In Kim v. Reins International California, Inc., the California Supreme Court recently held unanimously that an employee still may pursue a PAGA claim, even after settling his or her individual claims. In that case, an employee sued his former employer, alleging individual and class claims for alleged wage and hour violations. The lawsuit also sought civil penalties under PAGA. The trial court dismissed the putative class claims, ordering the employee’s individual claims to arbitration, but staying the PAGA claim pending the arbitration. Eventually, the plaintiff settled his individual claims. Based on that settlement, the employer successfully obtained dismissal of the PAGA claim on the ground that the employee lacked standing and thus was no longer an “aggrieved employee” under PAGA. The trial court and the court of appeal agreed. 

The California Supreme Court reversed. It concluded that the ability to sue for civil penalties under PAGA does not depend on whether a plaintiff already settled his or her related individual claims. The Supreme Court held that the fact an employee accepted compensation for an alleged injury did not remove PAGA standing, which the California Legislature defined “in terms of violations, not injury.” As the court explained, an employee becomes an “aggrieved employee” by experiencing one or more Labor Code violations. Thus, “[s]ettlement did not nullify those violations. The remedy for a Labor Code violation, through settlement or other means, is distinct from the fact of the violation itself” and does not excuse the violation. Consequently, the requirement that an employee be “aggrieved” is not synonymous with “having an unredressed injury” or a separate, unresolved individual claim.

The Supreme Court also recognized that PAGA claims are different from a class-action lawsuit. In a class action, a plaintiff who voluntarily settles his or her individual claims no longer has an interest in the class action and loses the ability to represent the class. A PAGA action, however, is a different type of case, involving a representative action seeking civil penalties otherwise recoverable by the state. A PAGA plaintiff does not have to satisfy class action requirements. The Supreme Court held that an “injury-based view of standing” – depending on an unresolved individual claim – “would deprive many employees of the ability to prosecute PAGA claims, contrary to the statute’s purpose to ensure effective code enforcement.” It further concluded that standing on PAGA claims “cannot be dependent on the maintenance of an individual claim because individual relief has not been sought” through a PAGA claim.

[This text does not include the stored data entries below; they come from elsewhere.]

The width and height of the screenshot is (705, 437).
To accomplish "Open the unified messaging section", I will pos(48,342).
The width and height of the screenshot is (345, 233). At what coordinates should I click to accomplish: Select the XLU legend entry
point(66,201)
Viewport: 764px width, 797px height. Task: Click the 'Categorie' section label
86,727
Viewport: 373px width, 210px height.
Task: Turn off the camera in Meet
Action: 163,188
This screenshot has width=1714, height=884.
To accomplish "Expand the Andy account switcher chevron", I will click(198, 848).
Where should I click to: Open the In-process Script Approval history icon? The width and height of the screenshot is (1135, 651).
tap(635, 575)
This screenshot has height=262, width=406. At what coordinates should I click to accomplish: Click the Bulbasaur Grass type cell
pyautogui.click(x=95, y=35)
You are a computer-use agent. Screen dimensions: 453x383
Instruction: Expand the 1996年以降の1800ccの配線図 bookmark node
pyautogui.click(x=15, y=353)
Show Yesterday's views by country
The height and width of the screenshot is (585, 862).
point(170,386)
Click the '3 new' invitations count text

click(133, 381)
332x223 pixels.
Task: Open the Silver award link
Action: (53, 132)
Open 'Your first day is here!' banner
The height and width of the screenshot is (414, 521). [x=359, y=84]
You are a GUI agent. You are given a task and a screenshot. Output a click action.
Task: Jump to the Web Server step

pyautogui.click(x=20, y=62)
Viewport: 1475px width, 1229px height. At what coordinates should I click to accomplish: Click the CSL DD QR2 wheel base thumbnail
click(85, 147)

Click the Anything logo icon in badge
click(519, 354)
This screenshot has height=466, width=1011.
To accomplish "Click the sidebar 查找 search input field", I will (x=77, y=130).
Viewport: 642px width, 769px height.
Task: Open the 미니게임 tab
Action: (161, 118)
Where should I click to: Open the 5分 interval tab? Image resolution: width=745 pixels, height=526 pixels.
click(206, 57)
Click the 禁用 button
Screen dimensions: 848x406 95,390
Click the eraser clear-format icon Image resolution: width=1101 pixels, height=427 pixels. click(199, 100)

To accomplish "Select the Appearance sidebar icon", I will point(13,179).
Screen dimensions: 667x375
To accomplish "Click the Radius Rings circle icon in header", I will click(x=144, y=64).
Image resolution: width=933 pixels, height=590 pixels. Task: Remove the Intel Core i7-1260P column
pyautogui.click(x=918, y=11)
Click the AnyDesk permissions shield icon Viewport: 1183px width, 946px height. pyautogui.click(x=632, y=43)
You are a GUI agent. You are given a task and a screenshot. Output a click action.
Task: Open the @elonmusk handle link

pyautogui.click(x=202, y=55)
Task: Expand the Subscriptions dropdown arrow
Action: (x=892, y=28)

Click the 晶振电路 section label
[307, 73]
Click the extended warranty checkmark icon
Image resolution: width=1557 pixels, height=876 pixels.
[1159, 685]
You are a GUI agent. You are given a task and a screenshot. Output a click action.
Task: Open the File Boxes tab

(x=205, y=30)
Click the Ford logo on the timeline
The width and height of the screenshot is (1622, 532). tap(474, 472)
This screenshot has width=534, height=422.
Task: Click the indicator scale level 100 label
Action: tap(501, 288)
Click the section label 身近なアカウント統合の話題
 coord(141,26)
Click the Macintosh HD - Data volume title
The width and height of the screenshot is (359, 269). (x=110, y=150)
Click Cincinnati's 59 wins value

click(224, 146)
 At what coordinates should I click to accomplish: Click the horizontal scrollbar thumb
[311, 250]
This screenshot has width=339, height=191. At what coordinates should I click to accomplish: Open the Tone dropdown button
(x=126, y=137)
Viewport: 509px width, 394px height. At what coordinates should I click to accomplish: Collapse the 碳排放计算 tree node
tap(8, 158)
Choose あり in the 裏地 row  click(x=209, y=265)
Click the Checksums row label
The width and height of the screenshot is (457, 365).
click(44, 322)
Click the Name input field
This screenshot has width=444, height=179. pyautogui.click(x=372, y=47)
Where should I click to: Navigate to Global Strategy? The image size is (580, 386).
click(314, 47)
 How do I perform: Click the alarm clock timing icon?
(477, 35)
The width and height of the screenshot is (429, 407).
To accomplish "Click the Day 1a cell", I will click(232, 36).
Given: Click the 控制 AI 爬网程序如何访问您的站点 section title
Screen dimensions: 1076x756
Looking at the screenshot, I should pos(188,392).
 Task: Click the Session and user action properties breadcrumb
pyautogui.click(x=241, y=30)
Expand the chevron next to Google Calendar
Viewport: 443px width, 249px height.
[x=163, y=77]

PAGA lawsuits have continued to proliferate in California, with claims or potential claims under the law representing a significant burden and consideration for employers. The Kim decision likely will be a major consideration from a strategic standpoint, as employers no longer might eliminate or foreclose a PAGA claim through a settlement of individual claims. Rather, employers will need to look at settlements that specifically cover or otherwise address PAGA claims. In any event, they also should focus on compliance under the Labor Code in order to avert PAGA claims in the first place.